Prompt 1.
In the article on Hillsborough's school reopening, do these statements agree with the text? Answer yes or no for each and quote the deciding words. (a) The Hillsborough school board voted 5-2 to delay the on-campus plan by four weeks. (b) The state accepted Davis's proposal for a phased return to campus. (c) Under the revised plan, all students begin the year with two weeks of online classes.
Prompt 2.
According to the article on Hillsborough's school reopening, why did the district drop its plan to start the year with four weeks of virtual classes for everyone? Answer in one to three sentences.
Prompt 3.
Continue the article on Hillsborough's school reopening, beginning after its last paragraph.

Text segment.
After state threatens funding, Hillsborough plans only one week of all-online classes

Hillsborough County's superintendent says the state has refused to back down from a threat to withhold millions of dollars in funding, forcing the district to abandon its plan to start the school year with four weeks of virtual classes for everyone. Instead, all students will begin with only one week of online classes, then school buildings will reopen one week later for those who want to return.

Superintendent Addison Davis travelled to Tallahassee on Tuesday after state education commissioner Richard Corcoran blasted the district for choosing four weeks of virtual learning to start the school year, but he said the state rejected several attempts at compromise, rejecting Davis' suggestions for a phased return-to-campus approach.

“They did not want to have inconsistencies with plans across the state,” Davis said, admitting that he was disappointed that his efforts failed.

PREVIOUS: State threatens to pull $23 million if Hillsborough schools do not hold in-person classes by Aug. 31

In an emergency order last month, Corcoran ordered nearly all of the state’s public schools to make on-campus classes an option, unless local health officials said it was unsafe amid the pandemic.

After hearing from a panel of top local doctors last week – none of whom said they would recommend opening school campuses right now – the Hillsborough school board voted 5-2 to delay implementation of the on-campus plan by four weeks.

Supplied entries.
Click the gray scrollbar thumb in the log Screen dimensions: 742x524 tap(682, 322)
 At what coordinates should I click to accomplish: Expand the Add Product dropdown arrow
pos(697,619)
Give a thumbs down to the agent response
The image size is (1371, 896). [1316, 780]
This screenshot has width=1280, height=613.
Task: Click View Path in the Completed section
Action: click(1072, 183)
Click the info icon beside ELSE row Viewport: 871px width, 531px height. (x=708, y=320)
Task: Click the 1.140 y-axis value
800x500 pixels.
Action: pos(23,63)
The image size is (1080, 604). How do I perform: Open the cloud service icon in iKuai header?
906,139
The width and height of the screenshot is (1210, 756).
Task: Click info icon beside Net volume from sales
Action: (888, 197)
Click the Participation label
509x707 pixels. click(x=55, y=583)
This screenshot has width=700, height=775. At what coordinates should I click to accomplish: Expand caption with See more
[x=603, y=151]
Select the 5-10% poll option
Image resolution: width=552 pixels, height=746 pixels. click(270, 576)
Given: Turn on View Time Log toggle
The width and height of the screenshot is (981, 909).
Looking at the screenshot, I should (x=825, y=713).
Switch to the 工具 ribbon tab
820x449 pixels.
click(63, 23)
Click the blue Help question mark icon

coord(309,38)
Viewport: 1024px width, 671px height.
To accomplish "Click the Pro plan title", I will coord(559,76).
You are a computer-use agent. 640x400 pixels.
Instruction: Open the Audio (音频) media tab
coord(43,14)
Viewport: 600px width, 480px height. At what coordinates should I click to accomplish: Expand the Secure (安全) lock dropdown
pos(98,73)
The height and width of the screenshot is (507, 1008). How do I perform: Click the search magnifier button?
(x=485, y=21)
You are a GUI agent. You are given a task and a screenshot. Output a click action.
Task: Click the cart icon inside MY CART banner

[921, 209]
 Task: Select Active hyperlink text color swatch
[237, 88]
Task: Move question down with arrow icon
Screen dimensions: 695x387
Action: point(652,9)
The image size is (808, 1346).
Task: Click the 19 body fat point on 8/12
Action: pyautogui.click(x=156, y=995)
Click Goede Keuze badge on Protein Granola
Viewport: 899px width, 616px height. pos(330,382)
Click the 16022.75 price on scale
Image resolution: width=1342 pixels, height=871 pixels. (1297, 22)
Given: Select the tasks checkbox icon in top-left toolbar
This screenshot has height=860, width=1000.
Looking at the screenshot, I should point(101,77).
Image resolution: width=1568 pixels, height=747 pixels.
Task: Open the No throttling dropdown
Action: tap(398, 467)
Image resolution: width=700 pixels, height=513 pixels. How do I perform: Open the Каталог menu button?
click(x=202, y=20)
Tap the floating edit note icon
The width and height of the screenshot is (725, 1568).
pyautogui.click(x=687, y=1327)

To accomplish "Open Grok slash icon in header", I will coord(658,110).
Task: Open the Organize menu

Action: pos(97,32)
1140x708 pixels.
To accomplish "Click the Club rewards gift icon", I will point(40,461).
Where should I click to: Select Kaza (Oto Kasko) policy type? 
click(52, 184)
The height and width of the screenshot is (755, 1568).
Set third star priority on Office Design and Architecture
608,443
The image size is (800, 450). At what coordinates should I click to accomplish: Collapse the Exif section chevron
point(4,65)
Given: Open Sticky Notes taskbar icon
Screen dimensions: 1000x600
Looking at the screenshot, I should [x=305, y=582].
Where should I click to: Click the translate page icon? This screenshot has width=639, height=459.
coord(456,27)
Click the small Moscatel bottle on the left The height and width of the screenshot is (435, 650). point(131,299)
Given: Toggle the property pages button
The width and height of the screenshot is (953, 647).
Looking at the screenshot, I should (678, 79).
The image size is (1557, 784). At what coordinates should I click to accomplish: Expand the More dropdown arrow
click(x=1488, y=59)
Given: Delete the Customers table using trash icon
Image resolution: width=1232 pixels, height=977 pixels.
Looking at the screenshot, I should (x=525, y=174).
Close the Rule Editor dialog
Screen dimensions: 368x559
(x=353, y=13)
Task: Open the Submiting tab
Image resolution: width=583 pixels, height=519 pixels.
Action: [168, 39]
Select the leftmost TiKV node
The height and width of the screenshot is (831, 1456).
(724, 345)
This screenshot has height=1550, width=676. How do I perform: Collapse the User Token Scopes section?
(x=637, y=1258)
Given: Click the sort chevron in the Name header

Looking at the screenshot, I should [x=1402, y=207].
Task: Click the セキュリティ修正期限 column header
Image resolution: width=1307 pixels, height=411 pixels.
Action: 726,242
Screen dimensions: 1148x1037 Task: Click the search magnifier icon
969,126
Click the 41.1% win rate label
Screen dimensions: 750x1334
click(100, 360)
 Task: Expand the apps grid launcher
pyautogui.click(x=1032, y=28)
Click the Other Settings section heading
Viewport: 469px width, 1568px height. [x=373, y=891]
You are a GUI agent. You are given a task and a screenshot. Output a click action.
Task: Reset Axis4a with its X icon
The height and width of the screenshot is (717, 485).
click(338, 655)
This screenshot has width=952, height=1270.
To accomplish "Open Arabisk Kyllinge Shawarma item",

Answer box 1.
(a) Yes: "the Hillsborough school board voted 5-2 to delay implementation of the on-campus plan by four weeks."
(b) No: "rejecting Davis' suggestions for a phased return-to-campus approach."
(c) No: "all students will begin with only one week of online classes."

Answer box 2.
The state refused to back down from its threat to withhold millions of dollars in funding. That refusal forced the district to abandon the four-week virtual start.

Answer box 3.
The move drew the ire of Gov. Ron DeSantis as well as Secretary Corcoran, who traveled to Washington this week for a ‘reopen schools’ event with the president. Corcoran told the district to return to their original reopening plan, come up with a new state-approved plan, or skip out on at least $23-million of state funding.

Faced with that funding shortfall, Davis opted to scrap the four-week plan.

“Openly, it’s a lot of money. Over $200 million that we could potentially lose for this organization,” Davis said. “That would openly bankrupt this organization.”

The revised back-to-school plan takes effect when classes resume on August 24. The first, online-only week will be a "smart start" week, Davis said, in which attendence will be taken and all students are expected to log in.

“This is going to be a week where we are going to focus on making connections with our students, making connections with our families,” he explained.

Starting August 31, the county's public school campuses will be open and buses will be running for students who plan to return. 

Davis said last week that the county's parents were evenly split between on-campus classes and virtual options.

School board member Tamara Shamburger, herself a COVID-19 survivor, was angered by the state's order and questioned both the health and the financial aspects of the plan.

"For the state to hold their ground and to force us to put our students and our staff in unnecessary peril, it's just completely unreasonable," she told FOX 13. "What is it going to cost this district when we have to shut down because this pandemic has ravaged our school buildings?"